The Difference Between ATL And Digital. (Guest Blogger. I’m Not Sure He’s Done A Great Job Though.)

My friend Steve has just moved from an ATL agency to a digital shop.

As I am a particularly nosy and skeptical old sausage, I asked him what really lay behind the Wizard’s curtain and how it compared to ATL (it also meant I didn’t really have to bother writing a post today):

“The main difference has to be diagrams with lots of arrows. Digital seems to have loads of them, while my old agency had none. There’s a good reason for this: digital campaigns are impossible to understand without a heavily-arrowed diagram. This is because (and this was the hardest thing to wrap my head around) it’s almost impossible to separate digital media from planning and creative. Your ‘ideas’ are almost always partly to do with where and how they appear; the style, if you like, rather than the content. It’s perfectly possible to have a creative presentation where you talk about a mixture of virals, interactive billboards and mobile communications without really going into what will appear in those media until later.

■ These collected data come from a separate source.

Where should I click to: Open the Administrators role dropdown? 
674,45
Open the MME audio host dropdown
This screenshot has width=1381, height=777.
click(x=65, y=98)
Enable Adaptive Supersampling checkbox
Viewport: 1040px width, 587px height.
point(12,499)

So campaigns end up looking like a diagram of fractional distillation because you have to write, for example: Florence and the Machine gig gets streamed live to a select few, while other people are sent a code on SMS that they can use to unlock a VIP room to the gig, then this all gets chopped into little viral films that are sent to the FATM fanclub and finally posted onto YouTube. Or something like that. So you’re inevitably dealing with strategy, media and creative simultaneously. But then the media and strategy people are all doing it with you, so it’s OK. You just lean towards your discipline and take final responsibility for it.

To be honest, it might be better if that was how ATL agencies did it. The idea of having all these separate disciplines that depend on each other all working without each other’s complete knowledge and involvement seems crazy, and not the best use of the client’s money.

On the other side, Digital still feels like the poor cousin to ATL and will continue to do so until the money flows in properly. If you’re a good creative, why would you want to organise banners and widgets for 50 grand when you can make two-minute cinema ads for 100 grand? Of course, for some people, the chance to do something newer, fresher, deeper and more innovative makes up for the cash, but the budgets are just not quite glamorous enough. Yet.

Also, there seems to be a great deal of digital that does not require an ‘idea’ as ATL people think of it. Often it’s just making things work, digitally. When did you last see a website with an ‘idea’? There are a few, but most of them are just portals to the content of the website or the company behind it. And this goes back to the inseparable nature of digtal: you then get functionality being bound up in creative. How does that button work? Should it explode when I press it? How big is the explosion? What do we see then? Why? Do we continue through the website or link to a blog?

Actually, I’m finding that writing this is a bit confusing. But then I find digital a bit confusing. I’m not really sure what I’m doing here to be honest.”

Er…thanks, Steve.

I apologise to any digital people if you don’t agree with what Steve said. He’s a bit thick (he might be a retardalist). I tried to get him to explain it to me over the phone and it all went a bit messy.

But if you’ve worked in both places and you can do better, send me your answers on a postcard or post them in the comments section.